Kiribati – ein Monat am anderen Ende der Welt

Gemeinsam mit Rebi durfte ich fast einen Monat lang das Leben auf Kiribati kennenlernen – bei Mike, einem ehemaligen Arbeitskollegen aus meiner Zeit als Gärtner.

Mike wanderte in seinen Zwanzigern nach Kiribati aus. Nach gerade einmal drei Tagen vor Ort entschied er sich, sein Leben in der Schweiz hinter sich zu lassen und hier einen neuen Weg einzuschlagen. Heute steckt er seine Energie in unzählige Projekte – von Bars und Restaurants über einen eigenen Einkaufsladen bis hin zu seinem aktuellen Herzensprojekt: dem Anbau von Gurken mit Hilfe von Hydrokultur.
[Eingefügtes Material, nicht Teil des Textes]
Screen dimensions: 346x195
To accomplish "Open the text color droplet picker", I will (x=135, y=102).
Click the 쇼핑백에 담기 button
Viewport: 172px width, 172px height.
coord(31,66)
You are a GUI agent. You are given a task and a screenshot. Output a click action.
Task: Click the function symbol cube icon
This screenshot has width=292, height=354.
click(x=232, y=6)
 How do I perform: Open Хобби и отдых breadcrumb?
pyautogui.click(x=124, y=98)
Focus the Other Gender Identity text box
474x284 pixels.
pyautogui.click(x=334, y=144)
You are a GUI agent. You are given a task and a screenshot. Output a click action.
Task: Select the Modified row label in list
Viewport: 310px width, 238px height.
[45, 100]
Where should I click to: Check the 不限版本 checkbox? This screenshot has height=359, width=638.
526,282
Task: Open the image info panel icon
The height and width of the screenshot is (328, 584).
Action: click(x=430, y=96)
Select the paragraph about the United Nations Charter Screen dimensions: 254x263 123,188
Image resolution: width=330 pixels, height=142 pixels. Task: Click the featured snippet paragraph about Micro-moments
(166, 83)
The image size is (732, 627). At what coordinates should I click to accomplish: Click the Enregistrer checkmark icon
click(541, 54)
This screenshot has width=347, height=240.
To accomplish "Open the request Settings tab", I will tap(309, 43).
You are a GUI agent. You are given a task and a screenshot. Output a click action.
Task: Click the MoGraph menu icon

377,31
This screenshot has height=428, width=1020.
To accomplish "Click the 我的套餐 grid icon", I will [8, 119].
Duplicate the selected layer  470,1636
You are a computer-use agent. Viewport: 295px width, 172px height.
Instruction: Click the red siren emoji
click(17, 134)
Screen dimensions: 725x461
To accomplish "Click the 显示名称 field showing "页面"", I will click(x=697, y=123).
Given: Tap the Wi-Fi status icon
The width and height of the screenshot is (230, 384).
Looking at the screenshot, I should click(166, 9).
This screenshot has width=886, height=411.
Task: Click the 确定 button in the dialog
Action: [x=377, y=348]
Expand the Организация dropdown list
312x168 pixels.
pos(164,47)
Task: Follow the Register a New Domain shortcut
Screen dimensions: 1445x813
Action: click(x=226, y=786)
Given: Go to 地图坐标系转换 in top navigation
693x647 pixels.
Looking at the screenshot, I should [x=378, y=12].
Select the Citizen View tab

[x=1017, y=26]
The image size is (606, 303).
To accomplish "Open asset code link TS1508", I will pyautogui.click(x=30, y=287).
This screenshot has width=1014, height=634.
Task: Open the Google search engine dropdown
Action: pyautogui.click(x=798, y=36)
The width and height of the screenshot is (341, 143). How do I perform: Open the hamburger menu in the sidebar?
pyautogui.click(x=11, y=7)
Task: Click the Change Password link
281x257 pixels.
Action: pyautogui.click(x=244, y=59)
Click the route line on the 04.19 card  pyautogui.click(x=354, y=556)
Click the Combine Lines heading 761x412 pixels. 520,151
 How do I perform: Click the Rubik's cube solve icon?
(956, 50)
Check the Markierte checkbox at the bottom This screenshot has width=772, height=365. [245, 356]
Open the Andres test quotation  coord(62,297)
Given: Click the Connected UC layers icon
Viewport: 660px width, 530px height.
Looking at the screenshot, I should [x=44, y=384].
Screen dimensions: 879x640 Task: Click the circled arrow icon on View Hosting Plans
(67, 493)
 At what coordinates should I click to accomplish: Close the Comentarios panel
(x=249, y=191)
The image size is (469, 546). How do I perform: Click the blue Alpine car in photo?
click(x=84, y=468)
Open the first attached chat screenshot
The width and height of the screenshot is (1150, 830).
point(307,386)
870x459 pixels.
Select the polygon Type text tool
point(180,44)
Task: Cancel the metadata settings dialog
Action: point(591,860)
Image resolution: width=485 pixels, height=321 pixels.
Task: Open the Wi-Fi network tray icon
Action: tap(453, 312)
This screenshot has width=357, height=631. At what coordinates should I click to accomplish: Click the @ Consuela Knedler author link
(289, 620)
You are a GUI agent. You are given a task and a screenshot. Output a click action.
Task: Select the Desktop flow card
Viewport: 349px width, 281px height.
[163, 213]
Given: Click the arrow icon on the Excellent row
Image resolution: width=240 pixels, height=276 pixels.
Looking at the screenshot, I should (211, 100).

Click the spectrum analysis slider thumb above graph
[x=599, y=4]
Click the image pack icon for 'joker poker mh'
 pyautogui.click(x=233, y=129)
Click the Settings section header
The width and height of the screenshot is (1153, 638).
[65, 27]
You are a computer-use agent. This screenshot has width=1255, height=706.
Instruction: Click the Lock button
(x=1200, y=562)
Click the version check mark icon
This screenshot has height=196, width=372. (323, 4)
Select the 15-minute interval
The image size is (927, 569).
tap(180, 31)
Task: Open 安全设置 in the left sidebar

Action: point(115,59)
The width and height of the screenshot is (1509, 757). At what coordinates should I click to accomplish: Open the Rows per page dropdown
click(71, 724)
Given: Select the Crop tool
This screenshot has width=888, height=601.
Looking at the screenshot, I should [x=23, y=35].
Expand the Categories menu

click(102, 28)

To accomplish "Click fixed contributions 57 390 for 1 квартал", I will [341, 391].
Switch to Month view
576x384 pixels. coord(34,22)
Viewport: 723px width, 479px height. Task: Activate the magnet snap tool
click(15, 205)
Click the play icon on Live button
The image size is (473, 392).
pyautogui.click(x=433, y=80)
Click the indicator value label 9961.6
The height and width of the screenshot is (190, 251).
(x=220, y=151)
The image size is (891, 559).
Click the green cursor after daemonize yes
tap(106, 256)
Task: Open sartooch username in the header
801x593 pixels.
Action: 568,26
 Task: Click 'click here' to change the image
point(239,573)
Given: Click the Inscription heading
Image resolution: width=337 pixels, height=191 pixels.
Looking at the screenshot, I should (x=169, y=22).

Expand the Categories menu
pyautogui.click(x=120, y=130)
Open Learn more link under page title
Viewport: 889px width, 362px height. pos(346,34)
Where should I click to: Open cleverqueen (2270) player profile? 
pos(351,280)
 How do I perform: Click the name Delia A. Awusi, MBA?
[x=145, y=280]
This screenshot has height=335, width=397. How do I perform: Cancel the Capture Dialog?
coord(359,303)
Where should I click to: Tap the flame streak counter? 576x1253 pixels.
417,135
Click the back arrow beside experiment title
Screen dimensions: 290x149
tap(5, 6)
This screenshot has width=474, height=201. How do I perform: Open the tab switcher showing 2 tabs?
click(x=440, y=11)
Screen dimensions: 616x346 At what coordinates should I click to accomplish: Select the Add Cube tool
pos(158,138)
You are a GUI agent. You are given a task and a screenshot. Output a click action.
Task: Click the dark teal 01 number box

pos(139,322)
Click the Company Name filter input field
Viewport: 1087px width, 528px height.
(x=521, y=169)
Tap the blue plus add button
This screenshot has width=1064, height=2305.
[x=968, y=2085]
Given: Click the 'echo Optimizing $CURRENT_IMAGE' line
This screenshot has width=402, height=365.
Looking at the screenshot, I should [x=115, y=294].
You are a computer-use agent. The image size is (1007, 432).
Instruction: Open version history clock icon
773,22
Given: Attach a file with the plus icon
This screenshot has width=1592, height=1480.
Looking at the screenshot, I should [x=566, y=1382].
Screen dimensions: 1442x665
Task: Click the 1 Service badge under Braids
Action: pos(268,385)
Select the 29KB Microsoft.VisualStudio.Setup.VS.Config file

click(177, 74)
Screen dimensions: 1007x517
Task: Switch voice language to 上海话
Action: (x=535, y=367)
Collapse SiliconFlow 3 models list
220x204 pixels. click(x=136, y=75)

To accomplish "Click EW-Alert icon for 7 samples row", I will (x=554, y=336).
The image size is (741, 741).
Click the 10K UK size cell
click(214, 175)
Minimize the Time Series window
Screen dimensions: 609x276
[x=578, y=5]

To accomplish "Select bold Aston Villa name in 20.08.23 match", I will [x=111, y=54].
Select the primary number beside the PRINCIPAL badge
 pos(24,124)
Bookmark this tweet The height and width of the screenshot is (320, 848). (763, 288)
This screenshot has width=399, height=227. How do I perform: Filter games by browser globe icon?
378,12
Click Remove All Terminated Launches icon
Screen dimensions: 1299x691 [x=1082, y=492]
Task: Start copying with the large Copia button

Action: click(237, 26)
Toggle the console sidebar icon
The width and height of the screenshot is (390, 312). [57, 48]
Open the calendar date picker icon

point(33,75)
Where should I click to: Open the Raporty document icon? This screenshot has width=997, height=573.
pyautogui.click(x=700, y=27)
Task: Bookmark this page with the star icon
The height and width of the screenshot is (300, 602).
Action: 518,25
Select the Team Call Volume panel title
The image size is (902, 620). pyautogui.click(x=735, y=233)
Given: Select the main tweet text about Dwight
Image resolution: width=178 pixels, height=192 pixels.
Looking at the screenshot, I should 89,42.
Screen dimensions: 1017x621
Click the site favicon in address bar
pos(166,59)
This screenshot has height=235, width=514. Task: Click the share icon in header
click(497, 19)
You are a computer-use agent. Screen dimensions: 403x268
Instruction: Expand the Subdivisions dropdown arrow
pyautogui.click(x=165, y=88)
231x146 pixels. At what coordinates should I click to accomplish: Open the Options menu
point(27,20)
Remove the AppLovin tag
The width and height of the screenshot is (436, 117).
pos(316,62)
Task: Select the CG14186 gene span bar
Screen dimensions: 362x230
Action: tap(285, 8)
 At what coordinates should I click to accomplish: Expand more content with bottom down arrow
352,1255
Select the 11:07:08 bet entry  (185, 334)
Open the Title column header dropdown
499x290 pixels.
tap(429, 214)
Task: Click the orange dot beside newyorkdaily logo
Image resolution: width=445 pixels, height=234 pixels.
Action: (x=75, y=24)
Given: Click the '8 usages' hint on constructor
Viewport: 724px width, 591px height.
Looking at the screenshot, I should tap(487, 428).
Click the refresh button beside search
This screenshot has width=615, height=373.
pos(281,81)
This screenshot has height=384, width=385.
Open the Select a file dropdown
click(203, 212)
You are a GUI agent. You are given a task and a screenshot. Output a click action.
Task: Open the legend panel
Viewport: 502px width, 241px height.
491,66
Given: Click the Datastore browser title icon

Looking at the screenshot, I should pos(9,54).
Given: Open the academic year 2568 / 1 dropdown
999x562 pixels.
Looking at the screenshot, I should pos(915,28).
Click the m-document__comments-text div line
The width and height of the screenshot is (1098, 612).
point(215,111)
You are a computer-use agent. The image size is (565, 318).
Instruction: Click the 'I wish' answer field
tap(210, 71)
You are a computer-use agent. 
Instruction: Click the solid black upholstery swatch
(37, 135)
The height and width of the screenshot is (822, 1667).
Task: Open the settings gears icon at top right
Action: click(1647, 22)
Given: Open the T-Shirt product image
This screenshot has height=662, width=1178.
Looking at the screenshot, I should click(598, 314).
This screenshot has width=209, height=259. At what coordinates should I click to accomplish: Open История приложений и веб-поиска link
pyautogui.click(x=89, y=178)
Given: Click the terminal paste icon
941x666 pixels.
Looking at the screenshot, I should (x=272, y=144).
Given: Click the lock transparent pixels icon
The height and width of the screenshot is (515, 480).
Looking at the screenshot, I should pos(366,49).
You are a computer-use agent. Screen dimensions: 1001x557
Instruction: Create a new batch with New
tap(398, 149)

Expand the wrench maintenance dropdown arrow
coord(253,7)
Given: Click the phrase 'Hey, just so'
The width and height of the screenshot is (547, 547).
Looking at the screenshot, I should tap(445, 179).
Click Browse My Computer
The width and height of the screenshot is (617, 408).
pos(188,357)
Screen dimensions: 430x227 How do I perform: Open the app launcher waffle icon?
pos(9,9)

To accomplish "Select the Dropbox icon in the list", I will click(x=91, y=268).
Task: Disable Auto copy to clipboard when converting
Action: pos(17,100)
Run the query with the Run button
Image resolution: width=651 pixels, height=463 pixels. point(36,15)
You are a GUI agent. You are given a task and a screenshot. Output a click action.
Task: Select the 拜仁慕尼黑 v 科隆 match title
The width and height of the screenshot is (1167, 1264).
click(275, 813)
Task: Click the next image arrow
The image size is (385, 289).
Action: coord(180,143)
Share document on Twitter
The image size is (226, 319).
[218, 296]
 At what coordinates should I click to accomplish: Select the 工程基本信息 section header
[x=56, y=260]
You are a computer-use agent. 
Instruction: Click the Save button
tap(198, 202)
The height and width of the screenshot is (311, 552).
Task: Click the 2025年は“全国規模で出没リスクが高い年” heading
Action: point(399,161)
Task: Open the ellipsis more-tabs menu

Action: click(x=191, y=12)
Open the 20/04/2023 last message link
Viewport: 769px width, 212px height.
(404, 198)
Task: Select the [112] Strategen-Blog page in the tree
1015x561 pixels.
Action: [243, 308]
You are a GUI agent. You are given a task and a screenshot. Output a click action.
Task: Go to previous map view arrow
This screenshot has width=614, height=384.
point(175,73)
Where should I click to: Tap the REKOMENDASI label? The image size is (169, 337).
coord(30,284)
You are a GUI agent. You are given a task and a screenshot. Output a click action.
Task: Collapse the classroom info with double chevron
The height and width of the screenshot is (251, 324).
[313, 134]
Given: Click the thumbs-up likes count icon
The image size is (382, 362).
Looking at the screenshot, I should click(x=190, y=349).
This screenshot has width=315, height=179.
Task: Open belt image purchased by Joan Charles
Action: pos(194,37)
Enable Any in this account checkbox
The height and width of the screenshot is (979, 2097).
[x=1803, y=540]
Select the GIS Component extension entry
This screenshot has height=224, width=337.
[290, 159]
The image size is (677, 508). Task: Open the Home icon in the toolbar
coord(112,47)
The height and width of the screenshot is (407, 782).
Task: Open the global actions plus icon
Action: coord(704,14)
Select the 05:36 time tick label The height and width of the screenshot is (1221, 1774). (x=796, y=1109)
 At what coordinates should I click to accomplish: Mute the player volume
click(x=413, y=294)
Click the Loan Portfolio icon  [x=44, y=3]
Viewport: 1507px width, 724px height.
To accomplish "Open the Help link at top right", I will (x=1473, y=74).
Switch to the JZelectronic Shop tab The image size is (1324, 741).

Unter Bedingungen, die für uns kaum vorstellbar sind – rund 28 Grad, Tag ein Tag aus, tropischer Feuchtigkeit und nur wenig landwirtschaftlich nutzbare Fläche – versucht er, den Menschen vor Ort neue Möglichkeiten für den Gemüseanbau zu zeigen.

Doch vor allem ist Mike ein Geschichtenerzähler. Und davon hat er mehr als genug.

Während unseres Aufenthalts durften wir nicht nur sein Zuhause teilen, sondern auch tief in die Kultur, Bräuche und den Alltag von Kiribati eintauchen. Ein Monat voller Begegnungen, Geschichten und Eindrücke, die uns noch lange begleiten werden.